Exploring Stable Diffusion 2.0: A Comprehensive Overview

Stable Diffusion 2.0 was released. Improvements include among other things, using a larger text encoder (which improves image quality) and increased default image size to 768×768 pixels.

Click here if you are look for install guide for Stable Diffusion 2.1

Different from 1.5, NSFW filter was applied to the training data so you can expect images generated would be sanitized. Images from celebrity and commercial artists were also suppressed.

In this article, I will cover 3 ways to run Stable diffusion 2.0: (1) Web services, (2) local install and (3) Google Colab.

In the second part, I will compare images generated with Stable Diffusion 1.5 and 2.0. I will share some thoughts on how 2.0 should be used and in which way it is better than v1.

Web services

This is the easiest option. Go visit the websites below and put in your prompt.

Currently there are only limited web options available. But more should be coming in the next few weeks.

Here’s a list of websites you can run Stable Diffusion 2.0

The settings are limited to none.

Local install

Install base software

We will go through how to use Stable Diffusion 2.0 in AUTOMATIC1111 GUI. Follow the installation instruction on your respective environment.

This GUI can be installed quite easily in Windows systems. You will need a dedicated GPU card with at least 6GB VRAM to go with this option.

Download Stable diffusion 2.0 files

After installation, you will need to download two files to use Stable Diffusion 2.0.

  1. Download the model file (768-v-ema.ckpt)
  2. Download the config file, rename it to 768-v-ema.yaml

Put both of them in the model directory:

stable-diffusion-webui/models/Stable-diffusion

Google Colab

Stable Diffusion 2.0 is also available in Colab notebook in the Quick Start Guide , among a few other popular models.

A good option if you don’t have dedicated GPU cards. You don’t need a paid account, though it helps to prevent disconnection and get a GPU instance at busy times.

Go to Google Colab and start a new notebook.

In the runtime menu, select change runtime type. In hardware accelerator field, select GPU.

First, you will need to download the AUTOMATIC1111 repository.

!git clone https://github.com/AUTOMATIC1111/stable-diffusion-webui

And then upgrade to python 3.10.

!sudo apt-get update -y
!sudo apt-get install python3.10
!sudo update-alternatives --install /usr/bin/python3 python3 /usr/bin/python3.7 
!sudo update-alternatives --install /usr/bin/python3 python3 /usr/bin/python3.10 2
!sudo apt-get install python3.10-distutils
!wget https://bootstrap.pypa.io/get-pip.py && python get-pip.py

Download Stable Diffusion 2.0 model and config files.

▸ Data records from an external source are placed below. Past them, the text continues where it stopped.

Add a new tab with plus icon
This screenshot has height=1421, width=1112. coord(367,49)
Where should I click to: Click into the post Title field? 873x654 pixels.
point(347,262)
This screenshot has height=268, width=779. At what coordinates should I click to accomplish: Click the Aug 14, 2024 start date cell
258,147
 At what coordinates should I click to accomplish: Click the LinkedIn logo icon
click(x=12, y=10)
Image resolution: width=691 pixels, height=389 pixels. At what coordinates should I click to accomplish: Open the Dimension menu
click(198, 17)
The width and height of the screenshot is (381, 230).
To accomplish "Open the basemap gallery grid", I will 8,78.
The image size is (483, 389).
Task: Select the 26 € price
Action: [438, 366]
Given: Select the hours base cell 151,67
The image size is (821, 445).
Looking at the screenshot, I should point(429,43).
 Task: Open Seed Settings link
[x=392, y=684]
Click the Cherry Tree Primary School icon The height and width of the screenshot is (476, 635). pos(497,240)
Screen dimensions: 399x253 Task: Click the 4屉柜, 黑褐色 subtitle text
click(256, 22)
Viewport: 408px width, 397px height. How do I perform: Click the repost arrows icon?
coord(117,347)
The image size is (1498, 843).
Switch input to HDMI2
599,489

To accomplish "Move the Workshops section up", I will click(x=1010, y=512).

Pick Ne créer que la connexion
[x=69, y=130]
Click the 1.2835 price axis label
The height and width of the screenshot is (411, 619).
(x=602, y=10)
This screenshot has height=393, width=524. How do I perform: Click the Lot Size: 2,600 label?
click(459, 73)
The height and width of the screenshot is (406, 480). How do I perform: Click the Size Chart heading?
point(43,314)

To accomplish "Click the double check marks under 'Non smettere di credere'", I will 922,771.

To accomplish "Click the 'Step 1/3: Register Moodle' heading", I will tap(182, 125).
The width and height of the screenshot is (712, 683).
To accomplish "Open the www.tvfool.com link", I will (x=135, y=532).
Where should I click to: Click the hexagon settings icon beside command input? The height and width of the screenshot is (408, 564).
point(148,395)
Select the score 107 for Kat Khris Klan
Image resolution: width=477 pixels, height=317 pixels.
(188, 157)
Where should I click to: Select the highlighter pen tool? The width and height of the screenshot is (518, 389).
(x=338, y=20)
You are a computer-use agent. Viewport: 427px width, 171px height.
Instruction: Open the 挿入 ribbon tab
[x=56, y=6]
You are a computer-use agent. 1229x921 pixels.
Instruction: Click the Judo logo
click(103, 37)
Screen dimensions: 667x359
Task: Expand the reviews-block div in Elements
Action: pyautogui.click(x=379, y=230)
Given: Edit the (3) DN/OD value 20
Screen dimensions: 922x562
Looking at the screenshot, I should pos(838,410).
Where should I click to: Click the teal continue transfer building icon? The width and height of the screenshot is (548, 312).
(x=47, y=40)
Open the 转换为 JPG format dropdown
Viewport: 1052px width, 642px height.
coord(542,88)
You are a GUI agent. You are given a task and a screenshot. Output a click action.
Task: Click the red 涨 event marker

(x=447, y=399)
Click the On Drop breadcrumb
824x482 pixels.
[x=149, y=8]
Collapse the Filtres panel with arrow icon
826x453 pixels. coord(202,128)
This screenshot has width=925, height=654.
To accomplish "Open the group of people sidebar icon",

!wget https://huggingface.co/stabilityai/stable-diffusion-2/resolve/main/768-v-ema.ckpt -O /content/stable-diffusion-webui/models/Stable-diffusion/768-v-ema.ckpt
!wget https://raw.githubusercontent.com/Stability-AI/stablediffusion/main/configs/stable-diffusion/v2-inference-v.yaml -O /content/stable-diffusion-webui/models/Stable-diffusion/768-v-ema.yaml

Finally, run the GUI. You should change the username and password below.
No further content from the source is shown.